そういったご指摘を受けた際に、ベルシステムさんの責任者の方にお電話をしたら、1、2時間で事実確認をしていただけます。その上で、そうした事象が今後発生しないためにはどうすればいいのかという解決策も一緒に考えてくださり、それを現場で実行していただいています。こうした点を大変心強く感じています。そのような、伴走型の支援を実践していただけているところが、ベルシステムさんの強みなのかなと考えています」

蓄積したデータが根拠になる

~蓄積された根拠に基づいて施策を実施するということが少しずつできてきている~(鶴小屋様)

鶴小屋様
「入電の状況、問い合わせ対応状況は日毎で報告をいただいています。前身の時も同じようにデータの提出はありましたが、一番違う部分は応対履歴まで全て報告、蓄積がされている点です。そうしたデータがあるからこそ、問い合わせや取り次ぎが多い課からは、蓄積されたデータをもとに問い合わせの傾向を分析して、FAQの充実とか、市のホームページの掲載情報や、発送物に記載する情報の充実などに活用したいという声があがっています。

また、新規事業を予定している課において、これまでの入電の実績や、問い合わせ状況を分析することで、新規事業を開始した際に寄せられる問い合わせの件数などもあらかじめ想定して、人員配置を算出するためのデータとして活用したといった事例もすでにあります。
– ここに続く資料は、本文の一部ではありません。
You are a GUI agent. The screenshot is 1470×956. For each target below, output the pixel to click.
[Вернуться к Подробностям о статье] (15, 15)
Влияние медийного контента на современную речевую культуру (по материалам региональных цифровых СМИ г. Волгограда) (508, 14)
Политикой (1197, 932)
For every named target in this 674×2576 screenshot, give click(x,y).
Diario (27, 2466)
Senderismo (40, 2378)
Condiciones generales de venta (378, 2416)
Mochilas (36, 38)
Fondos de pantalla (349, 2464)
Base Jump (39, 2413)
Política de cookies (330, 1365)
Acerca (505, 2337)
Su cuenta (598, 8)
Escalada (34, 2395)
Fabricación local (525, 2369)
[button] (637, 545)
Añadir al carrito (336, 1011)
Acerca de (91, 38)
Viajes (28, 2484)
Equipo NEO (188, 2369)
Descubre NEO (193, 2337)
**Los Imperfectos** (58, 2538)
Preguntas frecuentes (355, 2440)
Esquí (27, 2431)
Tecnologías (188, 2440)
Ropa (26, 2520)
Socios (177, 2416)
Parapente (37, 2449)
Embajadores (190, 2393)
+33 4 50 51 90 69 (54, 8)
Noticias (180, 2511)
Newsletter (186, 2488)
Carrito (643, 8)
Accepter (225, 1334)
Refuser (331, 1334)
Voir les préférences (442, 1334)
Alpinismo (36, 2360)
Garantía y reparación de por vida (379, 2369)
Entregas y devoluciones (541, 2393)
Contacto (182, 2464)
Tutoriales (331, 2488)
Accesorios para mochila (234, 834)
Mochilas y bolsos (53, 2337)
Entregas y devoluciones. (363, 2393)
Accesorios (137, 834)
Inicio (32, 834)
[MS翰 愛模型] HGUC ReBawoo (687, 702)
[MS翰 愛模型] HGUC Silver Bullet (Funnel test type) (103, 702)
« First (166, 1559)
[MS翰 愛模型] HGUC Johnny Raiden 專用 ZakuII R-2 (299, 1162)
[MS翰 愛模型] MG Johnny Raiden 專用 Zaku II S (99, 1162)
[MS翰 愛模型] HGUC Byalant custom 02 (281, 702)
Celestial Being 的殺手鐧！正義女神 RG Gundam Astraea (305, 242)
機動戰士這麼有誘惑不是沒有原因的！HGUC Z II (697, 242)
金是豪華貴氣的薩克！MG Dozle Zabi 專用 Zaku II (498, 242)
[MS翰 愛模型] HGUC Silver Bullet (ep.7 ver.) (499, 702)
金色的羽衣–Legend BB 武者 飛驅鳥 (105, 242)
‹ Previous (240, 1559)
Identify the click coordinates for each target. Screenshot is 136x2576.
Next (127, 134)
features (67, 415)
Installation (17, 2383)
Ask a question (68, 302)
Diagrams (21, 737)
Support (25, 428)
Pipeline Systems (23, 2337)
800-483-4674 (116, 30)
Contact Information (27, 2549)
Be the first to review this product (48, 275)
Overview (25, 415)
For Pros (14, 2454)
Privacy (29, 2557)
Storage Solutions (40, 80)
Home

蓄積された根拠に基づいて施策を実施するということが少しずつできてきているというのは成果のひとつだと考えています」

最初の想定通りに稼働できている

清水様
「私は去年(2024年)の4月に配属されたのですが、10月に実際のオペレーションの現場視察をさせていただいて、とても驚きました。応対だけでなく、入力のスキルももちろん高いですし、電話の取り次ぎの方法も整備されていて、ハード面に関しても問題なく対応されていました。きちんとオペレーターさんを教育していただいているのだと実感しました。
配属されるまでは、コンタクトセンターに対する知識がなかったため、現場視察の際には色々と注文をつけるようなこともあるのかもしれないと思いながら伺ったのですが、全くそんなことはありませんでした」

鶴小屋様
「今、清水が言っていた通り、皆さんしっかりと対応されていたので、この姿を職員みんなにもぜひ見てもらいたいと思いました。
皆さんのおかげで、コンタクトセンター開設後は大きな運用の変更もなく、想定通りに稼働できています。運用開始前、業務委託契約を結ばせていただいたのが2023年の4月だと思うので、4月から9月末までの6ヶ月あるかないかぐらいの期間の中でシステムも一から作り上げ、そのシステムを使って、オペレーターがどのような運用をしていくのかも決めていきました。Blueshipさんも含めて、3者で、毎週、話し合いをしながら作り上げたので、稼働後にここが足りなかったとか、これを見直した方がいいとかいうことが起らなかったのだと思います」

清水 涼二 様

さらにナレッジを活用していく

~そうしたオペレーターの生産性の向上といった部分で生成AIを活用していきたいと考えています~(清水様)

清水様
「今後の展望ですが、生成AIを使って、応対時の通話内容を要約することで、通話終了時のオペレーターの作業を軽減したり、通話内容から回答に最適な市のホームページやFAQを表示することで、回答提供までの時間を削減できるんじゃないかと思っています。そうしたオペレーターの生産性の向上といった部分で生成AIを活用していきたいと考えています」

鶴小屋様
「今後はナレッジの有効活用の事例をさらに増やしていきたいと思っています。
一例として、毎年季節的なイベントを行っている課や、納税通知のような季節的な通知物を発送している課と言った特定の課を対象として、これまで蓄積されたナレッジを有効活用することによって、市民から直接寄せられる問い合わせの件数自体を減らしていくような取り組みができないかと考えています。
ただ、ナレッジの蓄積と言っても、現状は一件ずつ見ていかないと分析ができないという状況です。ベルシステムさんには、そうしたところで、例えばツールを活用するなどして、問い合わせ傾向の分析や、そうした分析を踏まえたご提案をいただけると嬉しいです」

インタビューの最中に、鶴小屋様から「そういえば、ここまでほとんど何も変えずに来れていますね」という言葉がありました。前回のインタビュー時にも話されていた、開始前のしっかりした準備によりここまで大きな運用変更を迫られることなく運営ができている、この点がお話を聞いていてとても印象に残りました。その中で、SLAの達成、業務の効率化など多くの成果もあがっています。
また今後の展望でも述べられていますが、蓄積されたナレッジは生成AIの登場などもあり、ますます活用の可能性が広がることが期待されています。
ベルシステム24はこれからも藤沢市様のDX推進を様々な面から伴走していきたいと考えています。

藤沢市 様

企業サイト:https://www.city.fujisawa.kanagawa.jp/

神奈川県の東南部に位置する人口44万人(2025年3月推計)の市。2021年4月にデジタル推進室を新設し、「藤沢市DX推進計画」及び「藤沢市スマートシティ基本方針」を策定。地域で育まれたコミュニティ、官民連携、テクノロジーの活用を組み合わせて、ニーズに合ったサービスの提供や市民生活の質の向上により、誰もが安全安心な生活が送れる藤沢市の実現を目指しています。